____ Record extracts

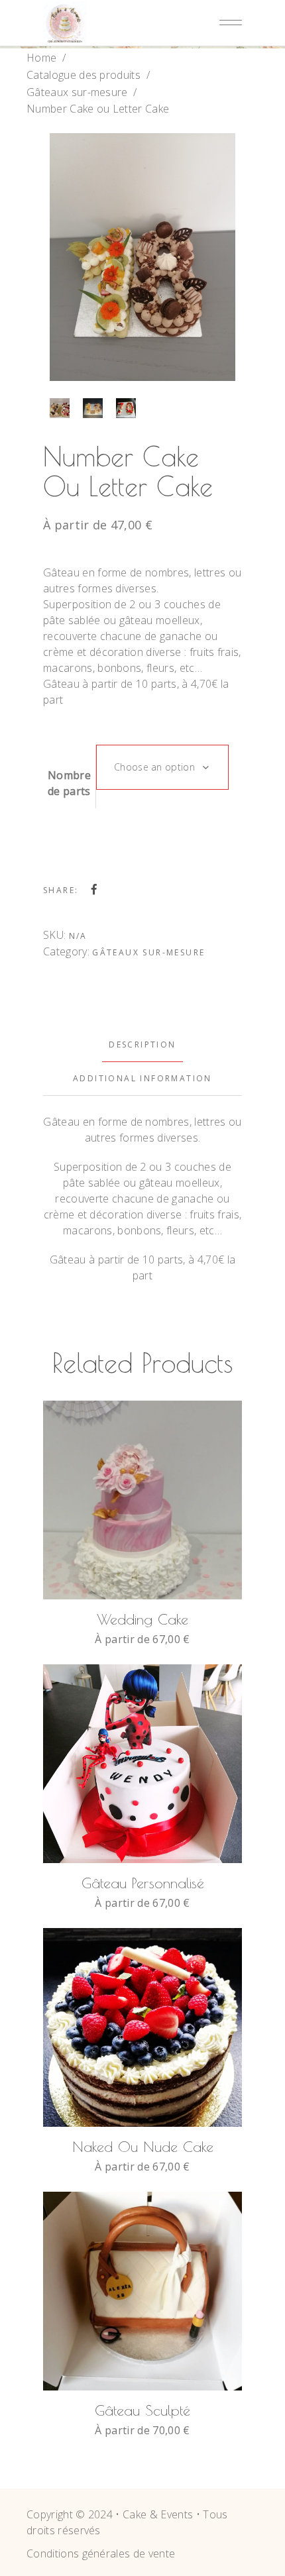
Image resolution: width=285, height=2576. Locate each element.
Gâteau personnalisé (143, 1883)
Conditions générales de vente (101, 2553)
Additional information (142, 1078)
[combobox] (162, 767)
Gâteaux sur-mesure (77, 92)
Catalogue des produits (84, 75)
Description (142, 1044)
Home (41, 57)
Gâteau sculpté (142, 2410)
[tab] (142, 1045)
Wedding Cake (142, 1619)
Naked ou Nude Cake (142, 2146)
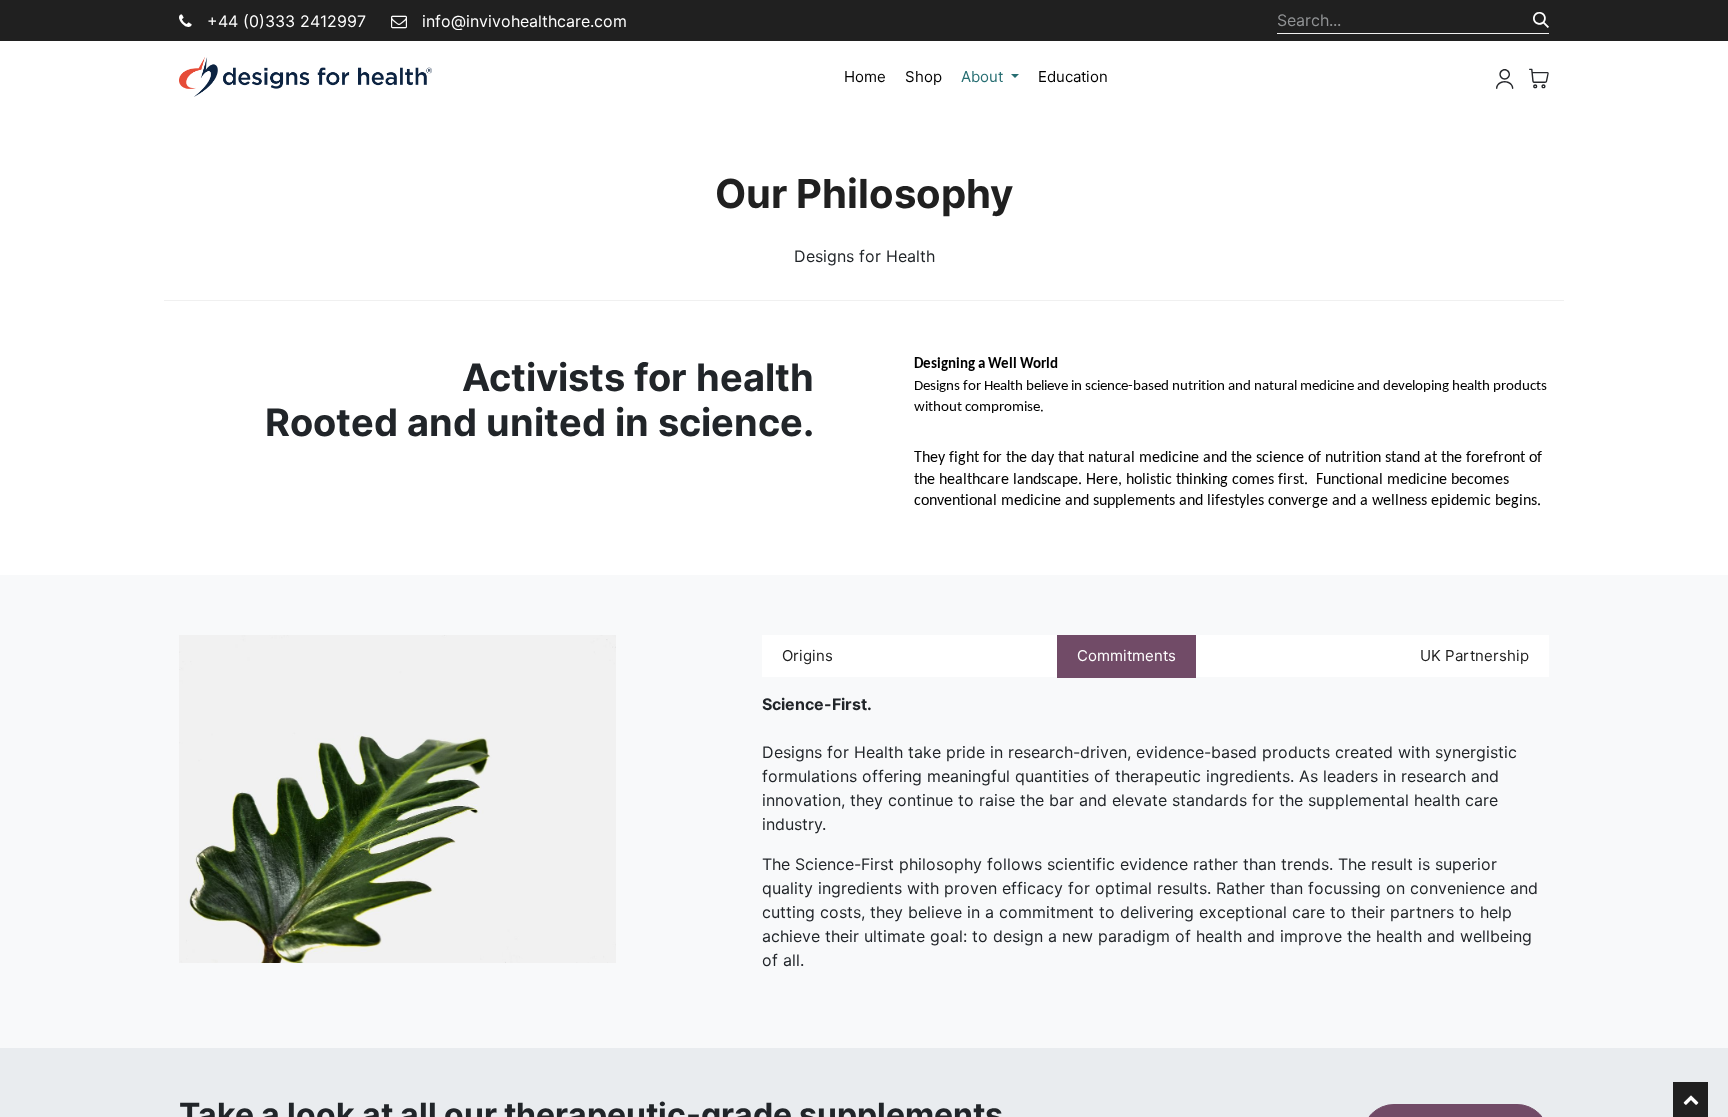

________

Task prompt: Transcribe all the entries precisely. Do not include any picture.

Response box:
Image resolution: width=285, height=2576. Locate each element.
Gâteau personnalisé (143, 1883)
Conditions générales de vente (101, 2553)
Additional information (142, 1078)
[combobox] (162, 767)
Gâteaux sur-mesure (77, 92)
Catalogue des produits (84, 75)
Description (142, 1044)
Home (41, 57)
Gâteau sculpté (142, 2410)
[tab] (142, 1045)
Wedding Cake (142, 1619)
Naked ou Nude Cake (142, 2146)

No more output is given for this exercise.